- ML infill now available with XGBoost library and bayesian hyperparameter tuning by the Optuna library
- can activate XGBoost by passing ML_cmnd['autoML_type'] = 'xgboost'
- tuning can be activated by passing ML_cmnd['hyperparam_tuner'] = 'optuna_XGB1'
- defaults to no tuning with default parameters associated with XGBoost's scikit api (XGBClassifier and XGBRegressor)
- parameters can be passed to model training via ML_cmnd['MLinfill_cmnd']['xgboost_classifier_fit'] and ML_cmnd['MLinfill_cmnd']['xgboost_regressor_fit']
- gpu support available by passing a CUDA gpu device id to ML_cmnd['xgboost_gpu_id'], which automatically activates tree_method to gpu_hist
- if you have one gpu the device id is probably the integer 0
- (we recommend using ML_cmnd['xgboost_gpu_id'] instead of passing gpu parameters through ML_cmnd['MLinfill_cmnd'] so as to ensure consistent treatment between tuning and training)

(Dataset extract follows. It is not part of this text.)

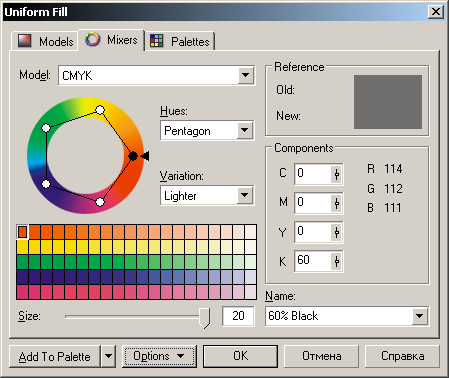Click the Options button
Viewport: 449px width, 378px height.
pyautogui.click(x=159, y=356)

- note the read me demonstrates how to designate gpu training with cpu inference, as may be desired when intending to put the postprocess_dict into production
- tuning applied via Bayesian optimization, making use of the Optuna library
- tuning supported by parameters ML_cmnd['optuna_n_iter'] and ['optuna_timeout'] which set the maximum number of iterations and maximum tuning time for each feature in seconds
- when not specified defaulting to ML_cmnd['optuna_n_iter'] = 100, ML_cmnd['optuna_timeout'] = 600 (i.e. 100 tuning iterations or 600 seconds for each feature, whichever comes first)
- tuning implementation was partly inspired by the optuna tutorial at https://github.com/optuna/optuna-examples/blob/main/xgboost/xgboost_simple.py
- currently based on a fixed validation split (possibly pending further research into incorporating cross validation / early stopping)
- in the process of drafting xgboost wrappers, identified a potential inconsistency between customML implementation and documentation
- we noted that customML receives ordinal encoded labels as str(int) with fully represented sequential range integer encodings from 0 to max of encoding space (which xgboost likes)
- turned out there was a scenario where this conversion wasn't being performed, now resolved
- *Please note we were having trouble validating the xgboost GPU support, possibly to issue with local hardware. For now please consider GPU support experimental, pending further validation.